- _DATA ENTRIES_:
* * * * * * * * *
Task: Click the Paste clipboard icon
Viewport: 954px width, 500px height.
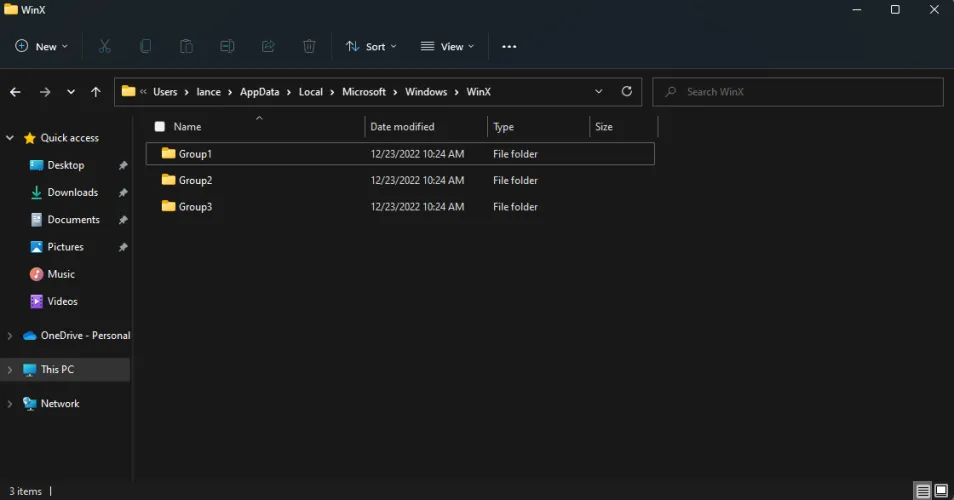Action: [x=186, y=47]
* * * * * * * * *
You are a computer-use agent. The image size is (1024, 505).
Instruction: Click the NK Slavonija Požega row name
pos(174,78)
* * * * * * * * *
- _GIVEN TASK_: Copy out the lines of the records from the line containing "You are a computer-use" up to and including the line containing "pos(174,78)", with the requests kept as they are and every coordinate in the answers shifted by -72.

- _RESULT BELOW_:
You are a computer-use agent. The image size is (1024, 505).
Instruction: Click the NK Slavonija Požega row name
pos(102,6)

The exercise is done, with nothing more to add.